オハイオ州立大学のサイケデリック薬物研究教育センター(CPDRE)は、全米で初めてとなる大規模なサイケデリック危機対応トレーニングプログラム「P.E.A.C.E.(Psychedelic Emergency, Acute, and Continuing Care Education)」を開始しました。このプログラムは、オハイオ州行動保健省からの40万ドルの助成金により、救急医療従事者、警察官、行動保健専門家など12万7千人以上の専門家に対して、サイケデリック関連の危機への対応スキルとハームリダクション(害の軽減)の知識を提供するとしています。
サイケデリック使用増加に伴う新たな課題
過去10年間で、サイケデリック薬物の医療的・治療的可能性に関するメディア報道が増加したことにより、これらの物質の非監督使用も急増しています。2024年全米薬物使用・健康調査によると、12歳以上で過去1年間に幻覚剤を使用した人の割合は、2021年の2.7%(760万人)から2023年には3.6%(1,040万人)へと増加。
この増加の背景には、臨床試験での有望な結果が注目される一方で、連邦政府がこれらの物質を規制薬物に分類しているという矛盾があります。オハイオ州立大学社会福祉学部のステイシー・B・アームストロング博士は次のように指摘しています。

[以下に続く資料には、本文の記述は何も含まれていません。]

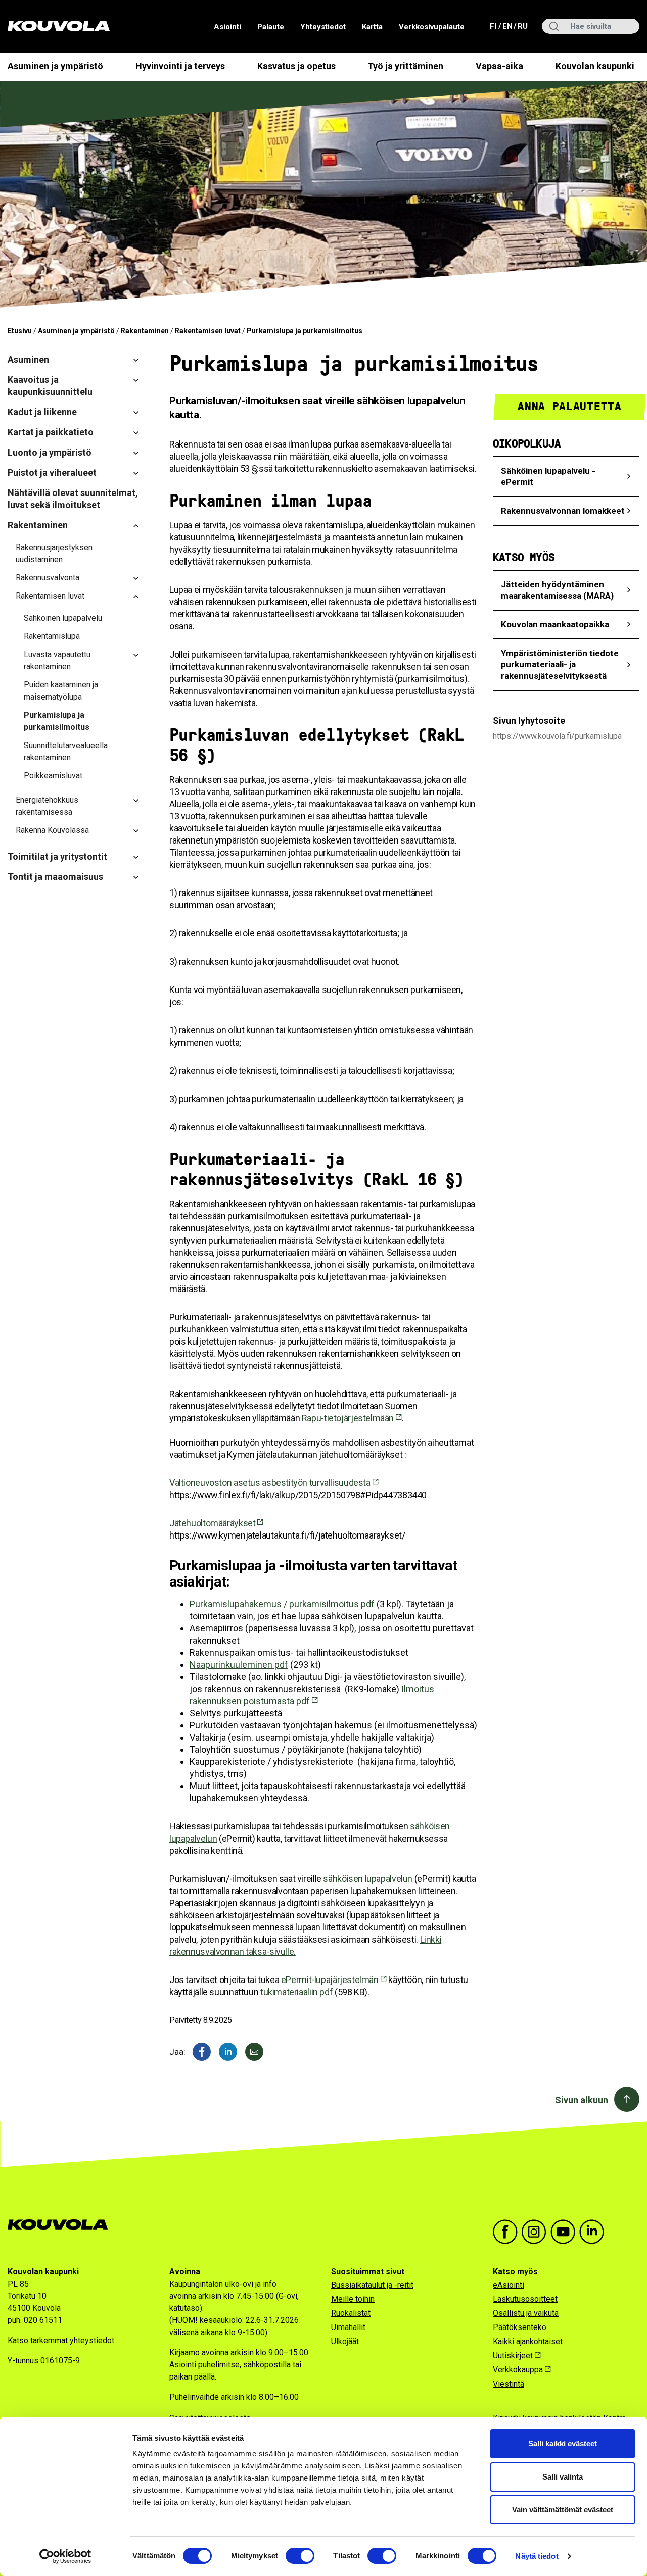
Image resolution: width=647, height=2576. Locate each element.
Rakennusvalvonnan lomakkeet (563, 511)
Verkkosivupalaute (432, 26)
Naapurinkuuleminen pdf (239, 1664)
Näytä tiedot (536, 2556)
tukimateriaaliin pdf (296, 1992)
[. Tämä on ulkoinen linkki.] (228, 2052)
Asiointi (227, 26)
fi (494, 26)
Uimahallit (348, 2327)
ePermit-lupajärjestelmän (330, 1979)
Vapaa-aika (499, 66)
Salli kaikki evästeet (562, 2443)
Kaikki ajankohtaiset (528, 2341)
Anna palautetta (569, 406)
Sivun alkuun (581, 2100)
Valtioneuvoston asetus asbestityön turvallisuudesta (270, 1482)
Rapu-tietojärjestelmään (348, 1418)
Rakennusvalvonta (47, 577)
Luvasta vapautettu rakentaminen (57, 660)
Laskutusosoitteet (525, 2299)
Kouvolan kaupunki (595, 66)
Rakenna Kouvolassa (52, 830)
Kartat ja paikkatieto (51, 432)
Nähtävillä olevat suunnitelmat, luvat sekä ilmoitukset (73, 498)
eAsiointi (508, 2285)
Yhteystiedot (323, 26)
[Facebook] (202, 2052)
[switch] (300, 2556)
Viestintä (508, 2384)
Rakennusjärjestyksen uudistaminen (54, 553)
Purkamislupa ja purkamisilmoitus (56, 721)
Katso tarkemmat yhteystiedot (61, 2340)
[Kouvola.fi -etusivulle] (62, 2224)
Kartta (372, 26)
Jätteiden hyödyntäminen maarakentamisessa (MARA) (557, 590)
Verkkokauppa (518, 2369)
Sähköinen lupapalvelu (63, 618)
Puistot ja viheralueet (52, 472)
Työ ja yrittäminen (405, 66)
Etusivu (20, 331)
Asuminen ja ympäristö (55, 66)
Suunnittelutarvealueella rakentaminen (66, 751)
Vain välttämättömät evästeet (562, 2509)
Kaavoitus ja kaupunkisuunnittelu (50, 385)
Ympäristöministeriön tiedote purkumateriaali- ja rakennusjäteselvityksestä (560, 664)
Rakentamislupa (52, 636)
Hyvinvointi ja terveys (180, 66)
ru (522, 26)
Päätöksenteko (519, 2327)
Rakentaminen (145, 331)
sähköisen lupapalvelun (367, 1878)
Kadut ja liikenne (42, 412)
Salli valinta (562, 2476)
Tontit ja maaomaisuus (55, 876)
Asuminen (28, 359)
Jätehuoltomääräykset (212, 1523)
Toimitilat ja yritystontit (57, 856)
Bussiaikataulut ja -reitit (372, 2285)
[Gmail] (254, 2052)
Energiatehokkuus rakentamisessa (47, 806)
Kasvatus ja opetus (296, 66)
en (507, 26)
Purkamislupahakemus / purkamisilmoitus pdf (282, 1604)
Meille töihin (353, 2299)
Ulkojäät (345, 2341)
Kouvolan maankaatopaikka (555, 624)
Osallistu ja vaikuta (526, 2313)
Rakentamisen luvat (208, 331)
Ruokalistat (351, 2313)
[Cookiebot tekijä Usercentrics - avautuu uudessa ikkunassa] (65, 2556)
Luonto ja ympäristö (49, 452)
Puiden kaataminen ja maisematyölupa (61, 691)
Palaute (270, 26)
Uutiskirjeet (513, 2355)
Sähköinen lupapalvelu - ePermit (548, 476)
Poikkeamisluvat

人々はサイケデリックの利点について学び始めていますが、同時に連邦政府はこれらを規制物質として分類しています。臨床試験の有望な結果により情報が爆発的に増えていますが、有害な体験やハームリダクションに関する情報は限られています。
適切な対応がない現場の実態
用量のガイダンス、トレーニングを受けた監督者、またはその他のリスク軽減メカニズムがない状態で、サイケデリックの新規使用者は、圧倒されたり調整不全に陥ったりする状況に直面する可能性があります。これが苦痛、身体的リスク、または緊急介入を必要とする意図しない行動にエスカレートした場合、救急隊員や行動保健専門家と接触することになりますが、多くの専門家は彼らを助けたいと思っても、最善の方法を知らないのが現状です。
オハイオ州P.E.A.C.E.プログラムの全容と特徴

プログラムの目的と設計
P.E.A.C.E.プログラムは、救急部門、救急隊員、警察、行動保健専門家を対象とした対面セミナーとオンライン教材で構成されています。プログラムの目標は、オハイオ州の最前線で働く専門家に知識を提供し、サイケデリック体験で困難に直面している人々を、リスクや害を増やすことなく支援する方法を習得させることです。

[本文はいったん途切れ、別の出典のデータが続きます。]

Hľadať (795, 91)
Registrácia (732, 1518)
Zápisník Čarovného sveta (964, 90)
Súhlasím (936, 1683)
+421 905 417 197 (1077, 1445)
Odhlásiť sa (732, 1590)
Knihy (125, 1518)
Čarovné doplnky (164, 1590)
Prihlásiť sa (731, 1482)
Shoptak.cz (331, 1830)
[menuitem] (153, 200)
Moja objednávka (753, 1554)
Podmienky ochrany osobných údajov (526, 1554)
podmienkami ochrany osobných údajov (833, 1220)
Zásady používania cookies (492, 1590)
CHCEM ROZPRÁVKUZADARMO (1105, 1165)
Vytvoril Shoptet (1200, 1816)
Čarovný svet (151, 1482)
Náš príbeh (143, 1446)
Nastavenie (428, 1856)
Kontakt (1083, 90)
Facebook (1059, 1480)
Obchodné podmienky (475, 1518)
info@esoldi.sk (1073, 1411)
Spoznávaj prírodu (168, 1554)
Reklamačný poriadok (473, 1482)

アームストロング博士はプログラムについて以下のように説明しています。
私たちは、救急隊員と行動保健の労働力に、誰かの困難なサイケデリック体験を、役立つ方法でサポートする知識を提供したいと考えています。P.E.A.C.E.プログラムを作成したのは、オハイオ州の最前線の労働者を教育し、質の高いケア、サイケデリックに精通した危機トリアージ、そしてサイケデリック・ハームリダクションの専門トレーニングを受けた医療提供者への紹介ガイダンスを促進することを支援するためです。
MAPSとの戦略的協力体制
P.E.A.C.E.プログラムは、サイケデリック研究と教育の非営利組織であるMAPSとの協力により推進されています。2019年にコロラド州デンバー市がシロシビン・マッシュルーム・イニシアチブを可決した後、MAPSは同市の公共安全リーダーシップと提携し、救急医療、警察、メンタルヘルススタッフ向けの初の救急隊員サイケデリック危機トレーニングを作成・提供しました。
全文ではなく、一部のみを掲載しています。